Round House Theatre's Eurydice

Sure, it is a story we all know. Orpheus was a great musician. He was so in love with his wife Eurydice, that when she died, he followed her to the underworld in order to bring her back. Pluto was so touched by his music that he released Eurydice – on one condition: that on their journey back to Earth, Orpheus could never turn around to see if she was actually following him. We all know what happens, but when re-imagined by Sarah Ruhl with her own brand of whimsy, surrealism, and magic, the story is anything by staid.

Ruhl sets the story in the modern day, and looks at it from the female perspective. Eurydice is a woman who is deeply in love with Orpheus, but whose soul is continually reaching for something more. She loves interesting books, interesting thoughts, and interesting people. Despite the love she’s found, she still feels misunderstood. Jenna Sokolowski never manages to achieve the depth this suggests. She also feels a bit forced throughout the show, with a tendency to pause after the third word in every sentence.

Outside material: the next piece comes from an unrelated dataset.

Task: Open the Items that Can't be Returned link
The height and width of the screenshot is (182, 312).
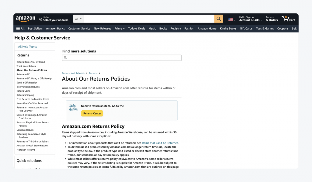Action: point(160,143)
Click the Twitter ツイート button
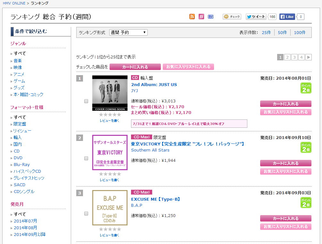The image size is (322, 244). tap(256, 17)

Eurydice’s natural curiosity causes her to follow an Interesting Man (Mitchell H├ębert) home. We know it’s a bad idea, she knows it’s a bad idea, but he claims to have a letter from her father, who has been dead for many years. The visit ends in her death. Eurydice journeys to the underworld where she meets the three stones (KenYatta Rogers, Linden Tailor, and Susan Lynskey) who serve as a sort of Greek chorus and try to convince Eurydice to follow the rules of the underworld. Director Derek Goldman and costumer Kathleen Geldard have chosen to render the stones as three overgrown dolls or clowns. The clothing and the performances are bright and bold, but I’m not sure the choice serves the play. First of all, they are always shushing everyone and trying to get Eurydice to be quiet – though their own clothing is really quite loud. There isn’t anything stonelike about them, and they are completely lacking any threatening quality, which is a mistake. We are in the underworld after all.

Eurydice also meets her father (Harry A Winter, in a touching performance). She doesn’t know it’s her father, having passed through the river of forgetfulness, but her father takes the time (after all, they have plenty of it) to remind her. This is the tragic punch that Ruhl adds to the story – after finding her father, Eurydice is torn by having to leave him in order to return to Orpheus.

Ruhl’s play is a fantastic piece of writing. She manages to create tension and emotion in a story we already know. You know what will happen, but you so want it to turn out differently. Goldman’s production isn’t quite able to meet the soaring heights of Ruhl’s poetry. It is weighed down some by the acting, and some by the creative choices. Clint Ramos’ scenic design surrounds the stage in scaffolding, which just feels too heavy for this magical tale. Still, the play is so beautiful that the audience is still given an enjoyable and – interesting night at the theatre.